— Start —

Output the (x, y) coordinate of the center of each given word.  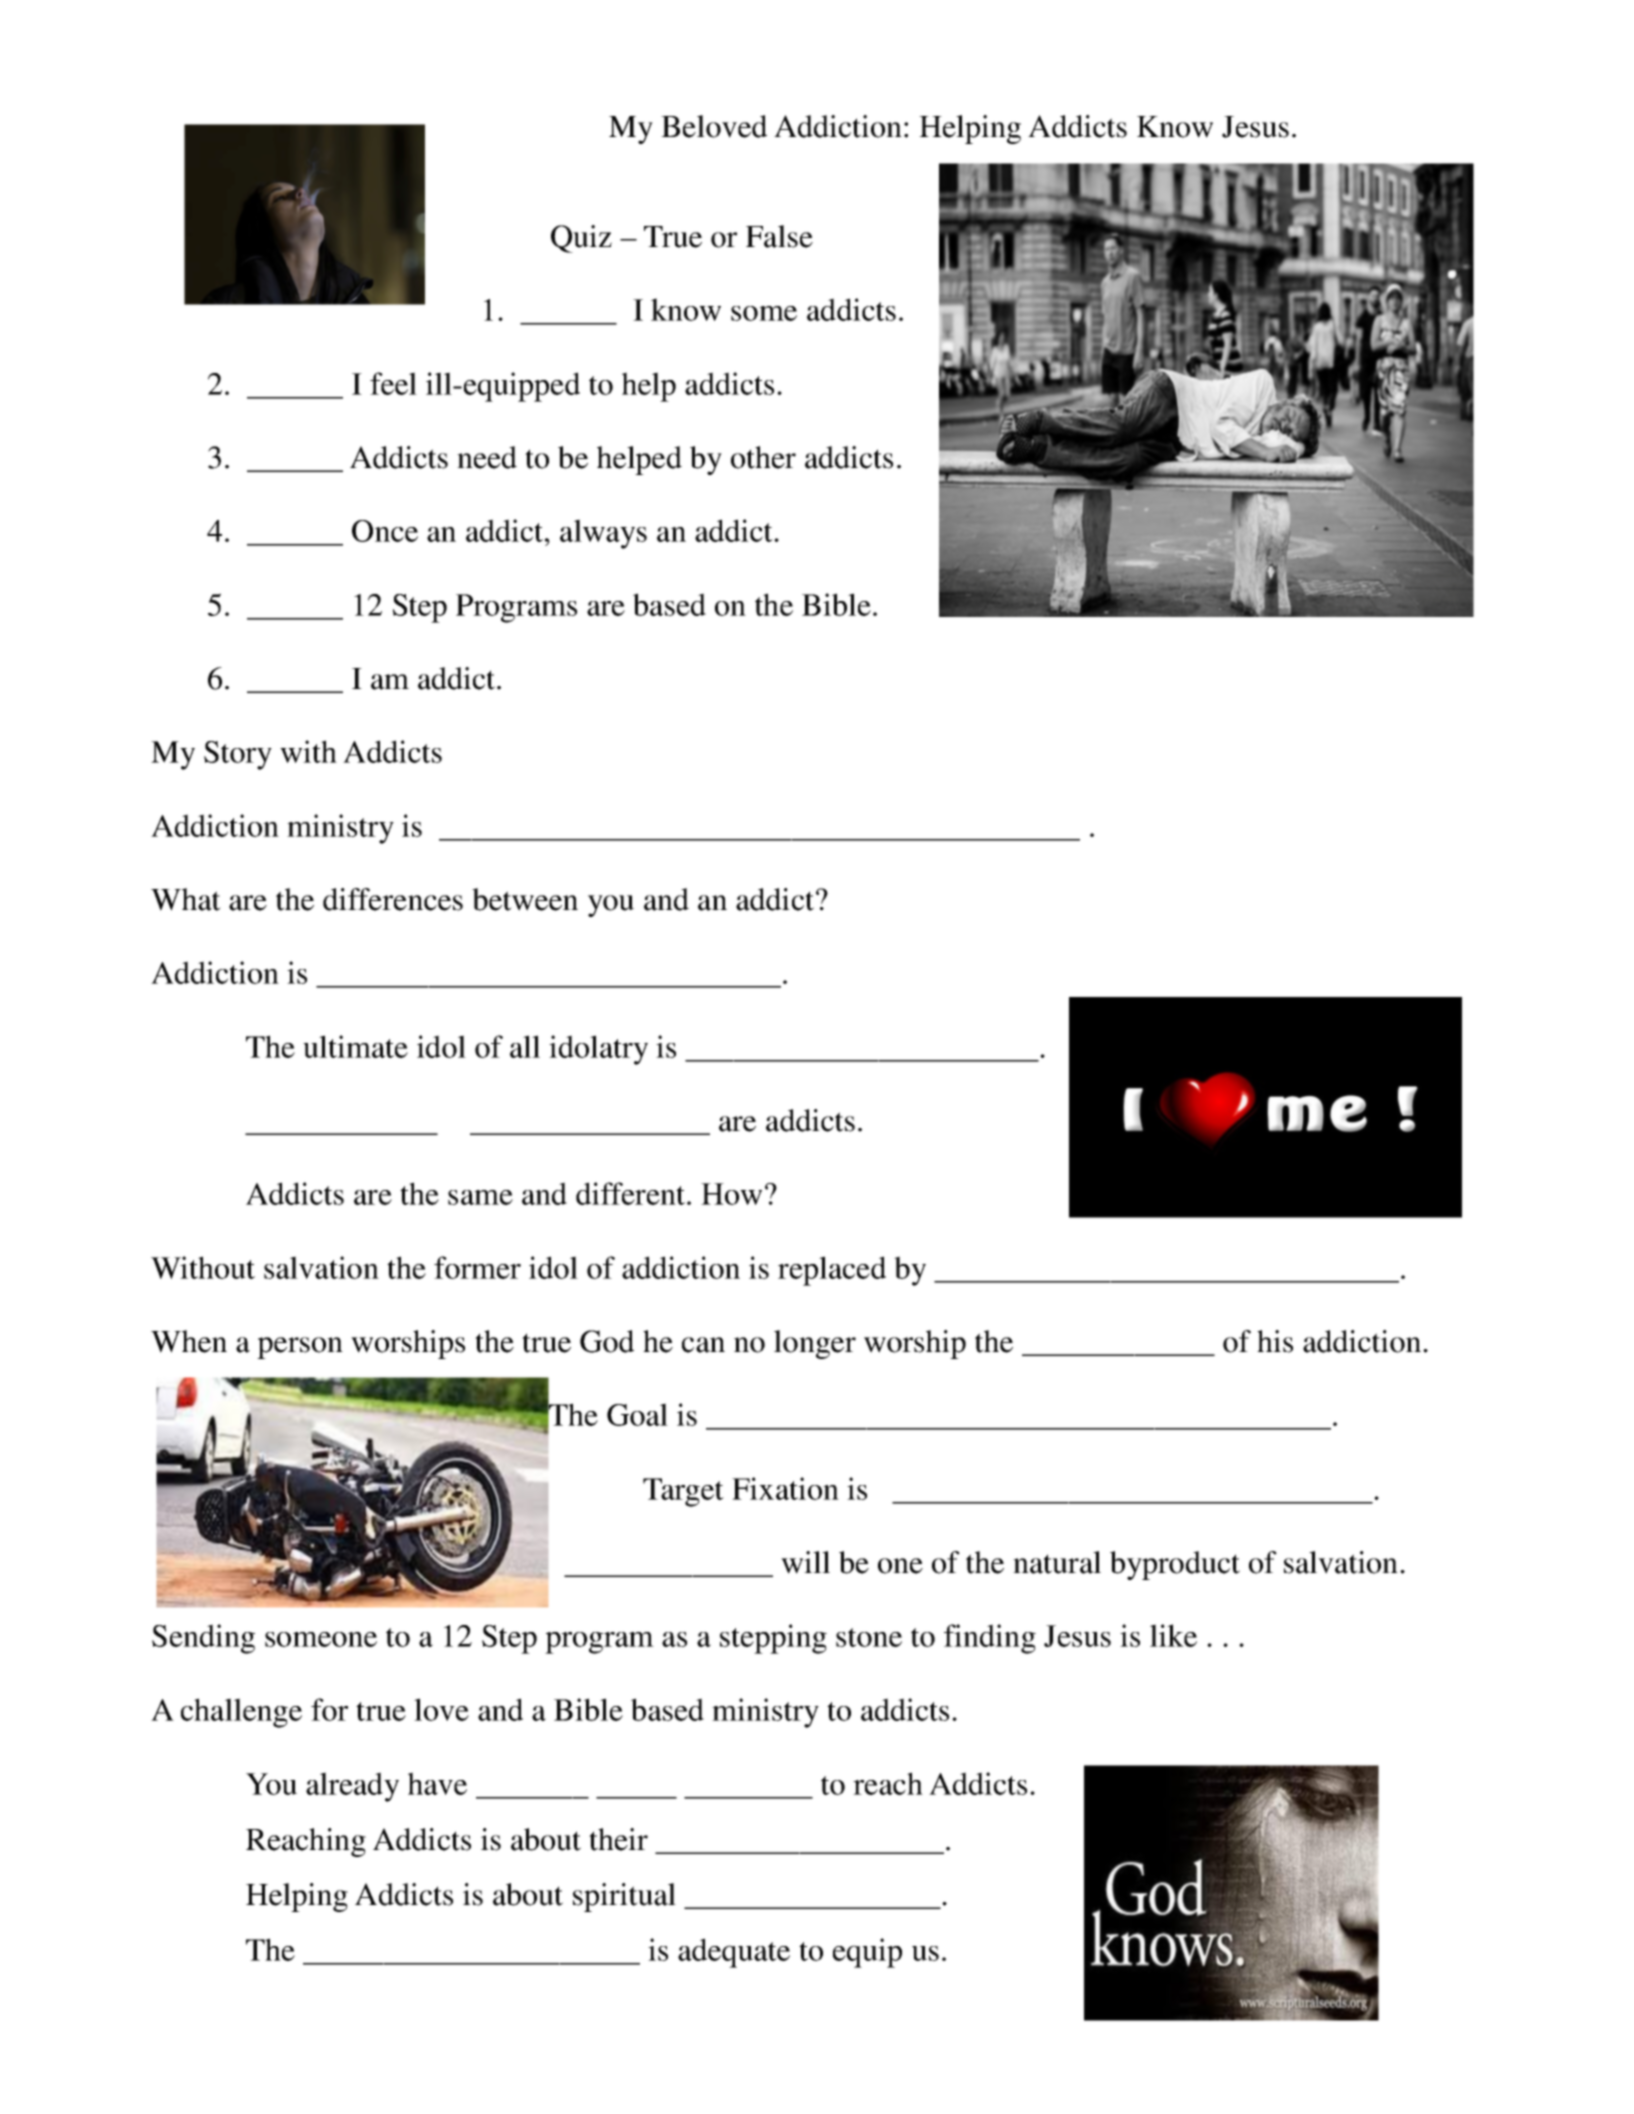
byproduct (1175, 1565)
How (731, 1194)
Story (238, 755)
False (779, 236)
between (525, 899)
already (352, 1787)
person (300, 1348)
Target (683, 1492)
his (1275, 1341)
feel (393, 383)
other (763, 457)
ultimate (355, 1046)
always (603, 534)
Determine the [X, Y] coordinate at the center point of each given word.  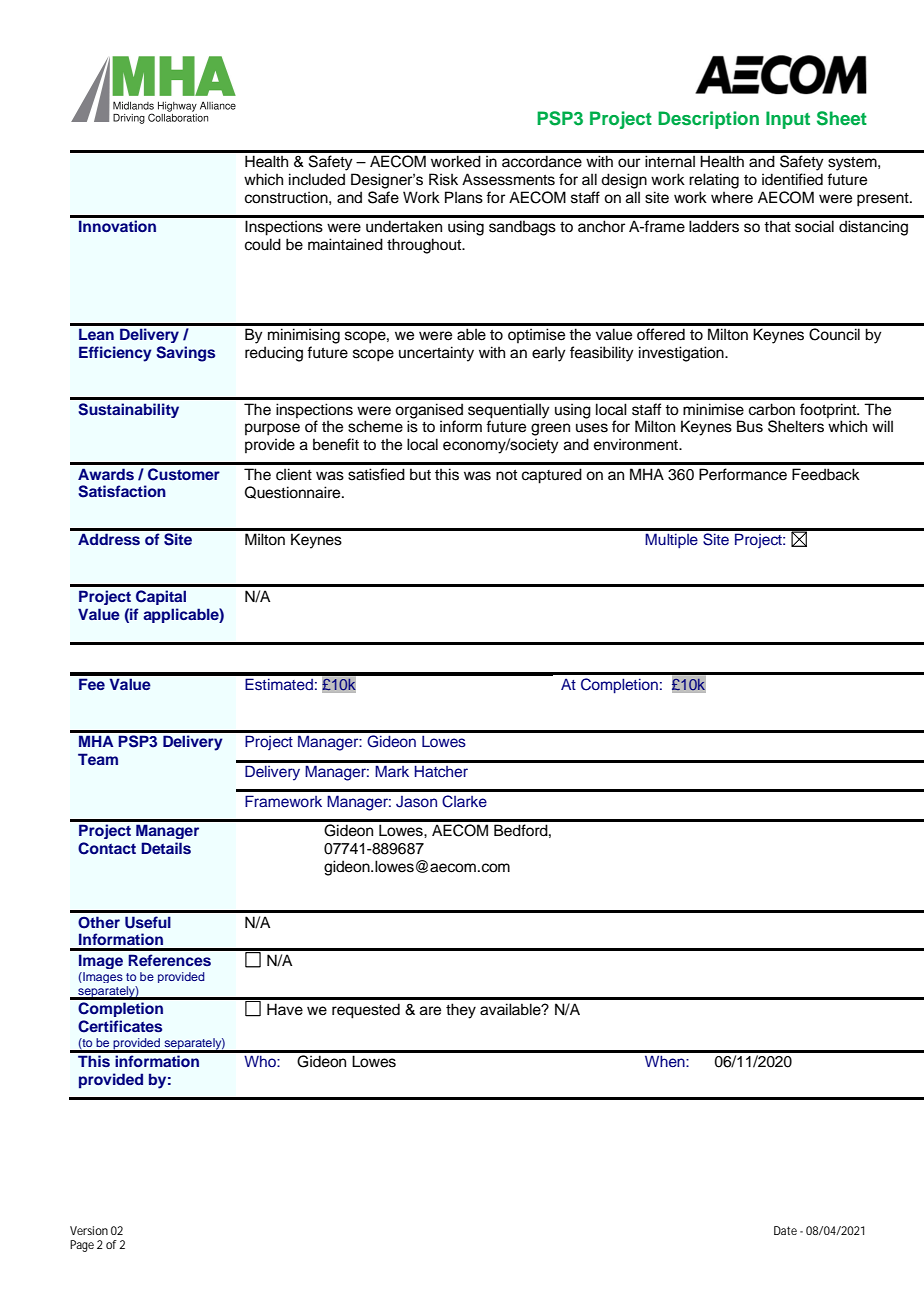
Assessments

— End —

Problem description. Please write out the material above word for word, beginning at the line that has "person (300, 1348)" (including that line) and stopping after the final line of the material. Leave the pictures out of your answer.

Written answer.
person (300, 1348)
Target (683, 1492)
his (1275, 1341)
feel (393, 383)
other (763, 457)
ultimate (355, 1046)
always (603, 534)
Determine the [X, Y] coordinate at the center point of each given word.  
Assessments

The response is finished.